### DÉTAILS DU PROBLÈME
Transcrivez fidèlement le passage du texte sur les internements administratifs qui s'ouvre sur les mots « Berne, 02.09.2019 - Avec la publication » et se clôt sur « concrètes de réhabilitation. ».

### EXTRAIT DU DOCUMENT

Internements administratifs: La réhabilitation des personnes concernées ne fait que commencer

Berne, 02.09.2019 - Avec la publication de la synthèse de ses résultats de recherche, la Commission indépendante d’experts (CIE) arrive au terme de ses travaux. Cette étude historique approfondie contribue à la réhabilitation des personnes qui, en Suisse, ont été concernées par les internements administratifs. La CIE transmet par la même occasion ses recommandations au Conseil fédéral. Elle conseille de poursuivre, par de nouvelles mesures, le processus de réhabilitation qui a été initié. D’une part, elle recommande l’apport de soutiens financiers aux personnes concernées pour améliorer leurs conditions de vie précaires. D’autre part, elle propose la fondation d’une "Maison de l’autre Suisse". Ce lieu doit servir d’espace d’échange et de soutien pour les personnes concernées et réunir, sous un même toit, différentes mesures concrètes de réhabilitation.

(Enregistrements d'un jeu de données de pointage)

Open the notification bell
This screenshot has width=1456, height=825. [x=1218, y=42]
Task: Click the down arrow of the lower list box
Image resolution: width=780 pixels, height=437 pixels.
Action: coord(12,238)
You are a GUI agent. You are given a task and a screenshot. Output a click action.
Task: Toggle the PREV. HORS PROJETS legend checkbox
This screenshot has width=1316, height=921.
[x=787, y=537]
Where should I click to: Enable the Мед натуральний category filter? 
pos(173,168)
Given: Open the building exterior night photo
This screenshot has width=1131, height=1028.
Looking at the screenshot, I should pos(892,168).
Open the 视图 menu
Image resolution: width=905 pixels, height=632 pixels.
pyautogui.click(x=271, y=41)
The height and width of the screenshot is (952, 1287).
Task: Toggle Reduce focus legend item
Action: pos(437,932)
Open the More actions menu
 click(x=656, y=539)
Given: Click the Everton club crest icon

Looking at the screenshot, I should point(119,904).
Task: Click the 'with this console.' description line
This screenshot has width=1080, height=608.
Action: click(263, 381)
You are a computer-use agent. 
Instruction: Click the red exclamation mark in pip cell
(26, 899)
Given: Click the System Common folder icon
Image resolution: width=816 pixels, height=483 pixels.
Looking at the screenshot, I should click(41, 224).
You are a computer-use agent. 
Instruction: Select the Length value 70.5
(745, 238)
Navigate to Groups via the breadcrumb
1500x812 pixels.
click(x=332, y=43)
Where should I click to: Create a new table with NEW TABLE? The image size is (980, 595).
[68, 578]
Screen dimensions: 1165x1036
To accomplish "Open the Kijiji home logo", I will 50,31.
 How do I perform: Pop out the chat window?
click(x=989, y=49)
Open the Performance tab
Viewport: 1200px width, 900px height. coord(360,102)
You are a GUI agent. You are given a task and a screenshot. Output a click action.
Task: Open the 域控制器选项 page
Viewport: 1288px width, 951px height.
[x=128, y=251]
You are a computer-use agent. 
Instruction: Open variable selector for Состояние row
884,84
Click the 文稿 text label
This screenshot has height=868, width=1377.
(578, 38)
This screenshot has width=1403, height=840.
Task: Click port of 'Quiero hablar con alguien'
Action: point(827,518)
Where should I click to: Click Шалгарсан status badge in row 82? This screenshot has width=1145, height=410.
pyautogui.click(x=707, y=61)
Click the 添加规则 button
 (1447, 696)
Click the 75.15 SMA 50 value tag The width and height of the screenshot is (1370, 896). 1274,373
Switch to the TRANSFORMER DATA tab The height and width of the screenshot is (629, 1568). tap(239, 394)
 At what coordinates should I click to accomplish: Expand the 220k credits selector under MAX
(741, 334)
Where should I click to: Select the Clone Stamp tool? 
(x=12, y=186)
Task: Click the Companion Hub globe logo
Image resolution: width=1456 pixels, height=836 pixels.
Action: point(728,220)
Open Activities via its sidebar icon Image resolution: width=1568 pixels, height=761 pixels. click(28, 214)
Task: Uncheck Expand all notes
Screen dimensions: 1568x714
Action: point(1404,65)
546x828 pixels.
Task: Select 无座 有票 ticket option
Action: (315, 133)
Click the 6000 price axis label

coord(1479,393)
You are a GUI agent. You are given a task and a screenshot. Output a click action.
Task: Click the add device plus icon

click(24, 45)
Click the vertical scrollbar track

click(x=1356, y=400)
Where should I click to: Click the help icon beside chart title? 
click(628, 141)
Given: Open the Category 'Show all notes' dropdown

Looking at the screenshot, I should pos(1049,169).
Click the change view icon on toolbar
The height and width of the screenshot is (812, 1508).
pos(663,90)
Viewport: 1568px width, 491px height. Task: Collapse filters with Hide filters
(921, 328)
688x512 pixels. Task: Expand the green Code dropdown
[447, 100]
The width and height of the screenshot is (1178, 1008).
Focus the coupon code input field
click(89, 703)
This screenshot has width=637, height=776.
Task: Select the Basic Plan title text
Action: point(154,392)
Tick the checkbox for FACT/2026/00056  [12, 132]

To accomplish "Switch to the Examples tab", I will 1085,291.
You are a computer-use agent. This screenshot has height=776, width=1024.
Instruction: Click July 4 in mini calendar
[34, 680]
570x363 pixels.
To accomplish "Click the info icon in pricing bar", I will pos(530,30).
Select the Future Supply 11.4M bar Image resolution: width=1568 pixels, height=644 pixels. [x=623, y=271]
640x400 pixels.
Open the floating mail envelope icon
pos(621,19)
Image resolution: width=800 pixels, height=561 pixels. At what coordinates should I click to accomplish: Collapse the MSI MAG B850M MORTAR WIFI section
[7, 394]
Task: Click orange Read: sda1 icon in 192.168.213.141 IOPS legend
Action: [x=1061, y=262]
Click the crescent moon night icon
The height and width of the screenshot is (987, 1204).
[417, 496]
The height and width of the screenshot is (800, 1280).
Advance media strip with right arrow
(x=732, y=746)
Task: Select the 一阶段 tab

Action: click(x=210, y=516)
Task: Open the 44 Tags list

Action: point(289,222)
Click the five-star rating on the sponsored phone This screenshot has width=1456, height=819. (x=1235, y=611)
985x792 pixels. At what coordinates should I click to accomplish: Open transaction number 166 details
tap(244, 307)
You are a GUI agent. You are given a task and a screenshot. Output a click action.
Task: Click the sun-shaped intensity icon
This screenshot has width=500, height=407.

### CORRIGÉ DE L'EXERCICE
Berne, 02.09.2019 - Avec la publication de la synthèse de ses résultats de recherche, la Commission indépendante d’experts (CIE) arrive au terme de ses travaux. Cette étude historique approfondie contribue à la réhabilitation des personnes qui, en Suisse, ont été concernées par les internements administratifs. La CIE transmet par la même occasion ses recommandations au Conseil fédéral. Elle conseille de poursuivre, par de nouvelles mesures, le processus de réhabilitation qui a été initié. D’une part, elle recommande l’apport de soutiens financiers aux personnes concernées pour améliorer leurs conditions de vie précaires. D’autre part, elle propose la fondation d’une "Maison de l’autre Suisse". Ce lieu doit servir d’espace d’échange et de soutien pour les personnes concernées et réunir, sous un même toit, différentes mesures concrètes de réhabilitation.